It might have something to say about the monotony of survival in wartime. How days blend together and hunger and fatigue are just the status quo. But I feel I might be giving this rather boring game benefit of the doubt, that it might just be a happy accident because a lot of what this game is trying to do just doesn't work.

At its heart, it's a survival game. It's resource management. Some light stealth and clumsy combat, but mostly resource management. Any and all human emotion, interaction, and spirit is or comes at the cost or benefit of resource. You scavenge for resources, build resources, trade for resources, so that you can keep your people (also resources) alive. It's all very gamified. I really tried to RP, but the options of interaction, discovery, and personal expression are so limited. I was shocked at the glibness of the dialogue, at the overbearing dollhouse-scavenge structure.

The game's made in central Europe, and is presumably about the Yugoslav wars, but it, its characters, its spaces, all seriously lack context. It could just as easily have been about the apocalypse or a natural disaster with little effort. I'm not going to pretend that this particular conflict is easy to make sense of, and I'm sure a lot of people were simply caught in the tide of it, but this game takes such an omnicient, expository view that I really wish it tried. It's almost acrobatic in its vagueries.

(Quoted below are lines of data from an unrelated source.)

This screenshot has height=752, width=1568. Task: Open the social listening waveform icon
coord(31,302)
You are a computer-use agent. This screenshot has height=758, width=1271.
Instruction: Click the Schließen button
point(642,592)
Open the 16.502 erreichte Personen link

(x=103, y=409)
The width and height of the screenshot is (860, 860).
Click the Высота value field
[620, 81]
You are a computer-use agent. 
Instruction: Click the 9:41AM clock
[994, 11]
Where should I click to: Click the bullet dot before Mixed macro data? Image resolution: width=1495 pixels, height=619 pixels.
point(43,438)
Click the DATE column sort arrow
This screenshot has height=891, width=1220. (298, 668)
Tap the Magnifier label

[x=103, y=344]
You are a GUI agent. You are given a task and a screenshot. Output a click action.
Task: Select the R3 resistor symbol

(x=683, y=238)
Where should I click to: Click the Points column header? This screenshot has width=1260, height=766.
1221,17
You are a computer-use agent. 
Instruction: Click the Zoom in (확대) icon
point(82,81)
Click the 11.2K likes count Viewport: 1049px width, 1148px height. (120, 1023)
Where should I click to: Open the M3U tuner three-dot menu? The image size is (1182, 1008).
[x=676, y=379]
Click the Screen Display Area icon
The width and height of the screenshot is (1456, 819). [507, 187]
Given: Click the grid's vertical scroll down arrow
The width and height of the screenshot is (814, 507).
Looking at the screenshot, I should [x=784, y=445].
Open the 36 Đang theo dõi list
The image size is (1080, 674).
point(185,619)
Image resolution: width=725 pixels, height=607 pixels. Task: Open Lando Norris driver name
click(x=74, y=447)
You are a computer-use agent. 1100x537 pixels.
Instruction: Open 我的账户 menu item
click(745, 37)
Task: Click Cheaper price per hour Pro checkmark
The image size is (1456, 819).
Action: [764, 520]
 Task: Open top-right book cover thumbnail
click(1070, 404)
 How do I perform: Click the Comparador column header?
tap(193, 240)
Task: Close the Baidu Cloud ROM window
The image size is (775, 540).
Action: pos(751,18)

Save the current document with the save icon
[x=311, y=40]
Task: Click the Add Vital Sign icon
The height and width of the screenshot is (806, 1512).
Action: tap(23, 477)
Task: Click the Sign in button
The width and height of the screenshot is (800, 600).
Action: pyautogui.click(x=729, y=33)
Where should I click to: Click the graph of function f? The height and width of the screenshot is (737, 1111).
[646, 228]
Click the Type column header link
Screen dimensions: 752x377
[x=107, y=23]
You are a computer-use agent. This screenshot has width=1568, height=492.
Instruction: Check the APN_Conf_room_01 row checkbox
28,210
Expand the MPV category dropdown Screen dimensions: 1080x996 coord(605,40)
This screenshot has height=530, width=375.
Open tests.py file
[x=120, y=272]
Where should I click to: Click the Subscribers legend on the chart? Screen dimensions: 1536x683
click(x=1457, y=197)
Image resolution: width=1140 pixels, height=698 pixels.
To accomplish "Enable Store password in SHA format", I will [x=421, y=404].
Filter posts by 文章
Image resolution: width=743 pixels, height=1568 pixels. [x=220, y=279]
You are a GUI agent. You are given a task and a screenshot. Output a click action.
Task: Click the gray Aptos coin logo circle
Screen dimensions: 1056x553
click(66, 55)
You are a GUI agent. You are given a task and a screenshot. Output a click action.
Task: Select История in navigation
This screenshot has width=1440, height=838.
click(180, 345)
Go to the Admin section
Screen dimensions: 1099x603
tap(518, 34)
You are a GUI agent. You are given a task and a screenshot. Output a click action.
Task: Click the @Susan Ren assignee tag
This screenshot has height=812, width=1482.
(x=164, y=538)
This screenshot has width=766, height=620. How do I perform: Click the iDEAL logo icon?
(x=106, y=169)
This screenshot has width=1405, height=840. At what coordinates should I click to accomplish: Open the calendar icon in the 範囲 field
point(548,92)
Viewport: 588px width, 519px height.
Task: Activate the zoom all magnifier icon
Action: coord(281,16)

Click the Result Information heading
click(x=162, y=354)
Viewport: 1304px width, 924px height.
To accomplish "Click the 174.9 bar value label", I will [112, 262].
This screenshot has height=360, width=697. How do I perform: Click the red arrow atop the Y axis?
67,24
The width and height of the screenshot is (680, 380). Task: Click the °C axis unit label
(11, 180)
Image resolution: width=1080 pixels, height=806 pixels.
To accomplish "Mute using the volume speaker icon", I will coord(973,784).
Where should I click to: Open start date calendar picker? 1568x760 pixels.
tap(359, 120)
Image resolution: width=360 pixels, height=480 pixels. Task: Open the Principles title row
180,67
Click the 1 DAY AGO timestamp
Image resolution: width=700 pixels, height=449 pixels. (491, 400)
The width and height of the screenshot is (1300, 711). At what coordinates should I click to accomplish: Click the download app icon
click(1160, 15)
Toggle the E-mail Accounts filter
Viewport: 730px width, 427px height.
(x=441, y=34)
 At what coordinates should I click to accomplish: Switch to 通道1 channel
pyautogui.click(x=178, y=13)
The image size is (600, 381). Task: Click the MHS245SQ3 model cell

I thought a bit about Papers Please, a game also set in a fictional/unspecific Central/Eastern European state, a game where its mechanics were direct extensions of government policy, and its surprising, grim, and darkly humourous interactions with people directly expressed the cruelty of a regime and countries in crisis. This War of Mine is just the family (but really meters) you're trying to feed and keep warm with the actual toil of Papers Please. The worst part of Lucas Pope's game exaggerated.